▶

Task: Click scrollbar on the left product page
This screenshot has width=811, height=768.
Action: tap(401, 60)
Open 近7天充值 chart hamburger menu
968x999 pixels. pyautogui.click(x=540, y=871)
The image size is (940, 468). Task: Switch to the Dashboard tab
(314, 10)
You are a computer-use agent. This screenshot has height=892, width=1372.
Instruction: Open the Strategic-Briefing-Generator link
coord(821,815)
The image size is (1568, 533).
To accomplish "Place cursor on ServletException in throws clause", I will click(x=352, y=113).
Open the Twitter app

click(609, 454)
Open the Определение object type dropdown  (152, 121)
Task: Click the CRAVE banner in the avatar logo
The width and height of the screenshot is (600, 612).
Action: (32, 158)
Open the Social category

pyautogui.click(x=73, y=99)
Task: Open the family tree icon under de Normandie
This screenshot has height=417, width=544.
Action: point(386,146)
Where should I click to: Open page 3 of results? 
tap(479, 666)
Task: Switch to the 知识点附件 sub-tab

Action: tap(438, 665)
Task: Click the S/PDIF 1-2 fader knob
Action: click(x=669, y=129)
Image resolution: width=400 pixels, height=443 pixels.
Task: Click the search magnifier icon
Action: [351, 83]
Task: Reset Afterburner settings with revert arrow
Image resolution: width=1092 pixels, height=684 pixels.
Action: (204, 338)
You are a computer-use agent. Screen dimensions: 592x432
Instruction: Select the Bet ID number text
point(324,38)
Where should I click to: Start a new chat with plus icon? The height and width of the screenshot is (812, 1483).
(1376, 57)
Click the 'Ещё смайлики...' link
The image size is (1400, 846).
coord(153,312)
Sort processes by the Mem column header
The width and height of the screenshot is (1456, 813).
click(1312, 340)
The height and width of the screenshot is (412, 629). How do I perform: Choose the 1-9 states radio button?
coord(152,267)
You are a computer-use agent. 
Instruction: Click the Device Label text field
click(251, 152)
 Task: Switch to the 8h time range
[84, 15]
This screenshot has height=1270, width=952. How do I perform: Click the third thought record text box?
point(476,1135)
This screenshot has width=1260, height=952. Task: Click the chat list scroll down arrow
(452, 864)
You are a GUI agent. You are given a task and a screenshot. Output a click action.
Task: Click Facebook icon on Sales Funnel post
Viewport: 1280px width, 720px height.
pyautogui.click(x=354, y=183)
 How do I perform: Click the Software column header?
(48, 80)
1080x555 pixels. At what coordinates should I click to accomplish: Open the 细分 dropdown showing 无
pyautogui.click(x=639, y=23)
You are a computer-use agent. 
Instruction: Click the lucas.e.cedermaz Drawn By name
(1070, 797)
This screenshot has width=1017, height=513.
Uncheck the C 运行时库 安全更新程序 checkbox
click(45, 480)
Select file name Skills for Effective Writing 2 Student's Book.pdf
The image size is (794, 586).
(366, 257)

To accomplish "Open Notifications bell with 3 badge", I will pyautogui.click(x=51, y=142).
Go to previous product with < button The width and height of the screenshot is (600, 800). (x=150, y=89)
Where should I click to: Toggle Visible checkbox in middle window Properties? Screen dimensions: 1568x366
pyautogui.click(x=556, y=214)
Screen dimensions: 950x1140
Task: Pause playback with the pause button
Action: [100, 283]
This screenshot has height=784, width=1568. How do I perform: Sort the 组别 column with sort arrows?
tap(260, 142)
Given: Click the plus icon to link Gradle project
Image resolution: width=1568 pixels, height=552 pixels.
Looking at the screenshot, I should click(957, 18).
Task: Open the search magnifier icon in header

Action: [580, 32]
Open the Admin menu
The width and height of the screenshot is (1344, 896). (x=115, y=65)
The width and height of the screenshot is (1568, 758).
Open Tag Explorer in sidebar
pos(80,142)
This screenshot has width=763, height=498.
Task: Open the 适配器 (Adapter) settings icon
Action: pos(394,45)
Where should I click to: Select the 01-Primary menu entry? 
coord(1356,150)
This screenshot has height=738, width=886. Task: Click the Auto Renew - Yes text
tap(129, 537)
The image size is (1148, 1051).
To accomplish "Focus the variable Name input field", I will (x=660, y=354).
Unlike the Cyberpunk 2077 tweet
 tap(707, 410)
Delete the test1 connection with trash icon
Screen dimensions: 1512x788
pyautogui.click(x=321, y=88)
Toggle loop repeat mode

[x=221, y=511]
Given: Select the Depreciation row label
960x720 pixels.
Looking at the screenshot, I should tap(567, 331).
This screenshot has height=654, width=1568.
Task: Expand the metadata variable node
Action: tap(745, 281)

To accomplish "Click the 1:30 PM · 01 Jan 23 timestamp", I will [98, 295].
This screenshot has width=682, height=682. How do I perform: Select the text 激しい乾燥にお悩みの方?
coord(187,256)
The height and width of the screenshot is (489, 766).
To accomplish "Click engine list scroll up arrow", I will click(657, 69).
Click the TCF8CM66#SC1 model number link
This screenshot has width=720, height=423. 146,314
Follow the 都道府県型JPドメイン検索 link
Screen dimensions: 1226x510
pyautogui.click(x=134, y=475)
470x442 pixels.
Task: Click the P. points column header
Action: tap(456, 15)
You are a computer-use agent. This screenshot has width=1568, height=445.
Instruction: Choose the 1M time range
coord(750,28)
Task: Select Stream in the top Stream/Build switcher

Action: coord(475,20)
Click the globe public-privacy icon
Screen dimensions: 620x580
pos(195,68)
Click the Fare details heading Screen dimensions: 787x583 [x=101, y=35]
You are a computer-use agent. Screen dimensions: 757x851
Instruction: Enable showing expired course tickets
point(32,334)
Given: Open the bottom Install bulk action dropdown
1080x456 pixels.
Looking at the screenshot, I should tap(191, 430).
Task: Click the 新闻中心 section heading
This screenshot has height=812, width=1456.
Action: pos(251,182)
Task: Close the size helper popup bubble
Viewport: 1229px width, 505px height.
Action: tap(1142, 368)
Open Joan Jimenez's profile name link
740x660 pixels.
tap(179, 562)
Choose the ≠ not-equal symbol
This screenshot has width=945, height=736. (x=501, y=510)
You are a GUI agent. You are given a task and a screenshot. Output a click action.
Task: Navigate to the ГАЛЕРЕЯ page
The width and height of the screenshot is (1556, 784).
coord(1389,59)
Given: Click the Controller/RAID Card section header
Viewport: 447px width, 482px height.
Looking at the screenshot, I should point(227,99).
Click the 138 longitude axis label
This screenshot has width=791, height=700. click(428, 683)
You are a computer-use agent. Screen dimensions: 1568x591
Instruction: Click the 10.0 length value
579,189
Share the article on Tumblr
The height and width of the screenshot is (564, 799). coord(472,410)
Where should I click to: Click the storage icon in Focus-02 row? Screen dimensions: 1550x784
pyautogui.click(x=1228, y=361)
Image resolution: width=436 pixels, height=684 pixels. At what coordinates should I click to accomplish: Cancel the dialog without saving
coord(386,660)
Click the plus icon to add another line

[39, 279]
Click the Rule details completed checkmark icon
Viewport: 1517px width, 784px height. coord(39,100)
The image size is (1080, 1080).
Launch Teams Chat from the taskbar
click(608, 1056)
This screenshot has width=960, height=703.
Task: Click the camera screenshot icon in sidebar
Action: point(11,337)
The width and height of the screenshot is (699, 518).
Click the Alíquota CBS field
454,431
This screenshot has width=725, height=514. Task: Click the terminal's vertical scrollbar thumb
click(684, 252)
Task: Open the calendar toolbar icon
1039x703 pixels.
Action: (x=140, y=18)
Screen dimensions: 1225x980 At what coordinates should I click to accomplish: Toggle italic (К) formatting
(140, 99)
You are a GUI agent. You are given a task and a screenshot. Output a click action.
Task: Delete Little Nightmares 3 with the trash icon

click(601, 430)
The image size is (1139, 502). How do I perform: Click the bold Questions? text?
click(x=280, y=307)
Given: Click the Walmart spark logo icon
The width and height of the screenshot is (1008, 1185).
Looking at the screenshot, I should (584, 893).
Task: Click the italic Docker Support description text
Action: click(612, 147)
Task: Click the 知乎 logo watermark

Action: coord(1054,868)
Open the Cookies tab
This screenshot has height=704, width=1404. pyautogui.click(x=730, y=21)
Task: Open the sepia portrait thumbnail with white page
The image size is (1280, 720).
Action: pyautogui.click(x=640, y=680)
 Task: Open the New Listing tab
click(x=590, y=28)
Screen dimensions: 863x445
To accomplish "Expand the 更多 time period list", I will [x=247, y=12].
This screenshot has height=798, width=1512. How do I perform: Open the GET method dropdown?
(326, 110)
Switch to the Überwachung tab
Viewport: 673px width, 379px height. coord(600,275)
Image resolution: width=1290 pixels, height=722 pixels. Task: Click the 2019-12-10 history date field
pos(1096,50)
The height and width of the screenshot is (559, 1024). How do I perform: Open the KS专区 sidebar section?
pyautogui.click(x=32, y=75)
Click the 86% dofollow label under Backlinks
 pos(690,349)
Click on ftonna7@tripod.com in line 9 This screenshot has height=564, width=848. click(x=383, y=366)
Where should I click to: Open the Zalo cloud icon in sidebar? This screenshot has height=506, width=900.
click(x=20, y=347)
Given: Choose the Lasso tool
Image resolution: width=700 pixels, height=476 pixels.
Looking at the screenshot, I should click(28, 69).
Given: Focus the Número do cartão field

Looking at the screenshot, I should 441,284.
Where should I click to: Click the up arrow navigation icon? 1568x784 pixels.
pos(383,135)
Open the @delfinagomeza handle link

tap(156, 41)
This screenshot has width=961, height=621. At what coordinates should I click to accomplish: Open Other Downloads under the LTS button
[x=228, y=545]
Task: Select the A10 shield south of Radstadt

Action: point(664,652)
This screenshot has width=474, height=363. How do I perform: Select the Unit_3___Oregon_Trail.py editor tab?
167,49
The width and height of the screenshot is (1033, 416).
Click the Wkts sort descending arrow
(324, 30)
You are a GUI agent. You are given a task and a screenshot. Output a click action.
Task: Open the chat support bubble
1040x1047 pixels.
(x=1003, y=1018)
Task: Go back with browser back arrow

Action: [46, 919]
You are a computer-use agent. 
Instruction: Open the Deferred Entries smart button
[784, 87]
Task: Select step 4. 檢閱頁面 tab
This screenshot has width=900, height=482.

◀

— What is expected —
Search the entries above for the string "bubble", and report each line where it occurs.

— Answer to this problem —
Task: Close the size helper popup bubble
Task: Open the chat support bubble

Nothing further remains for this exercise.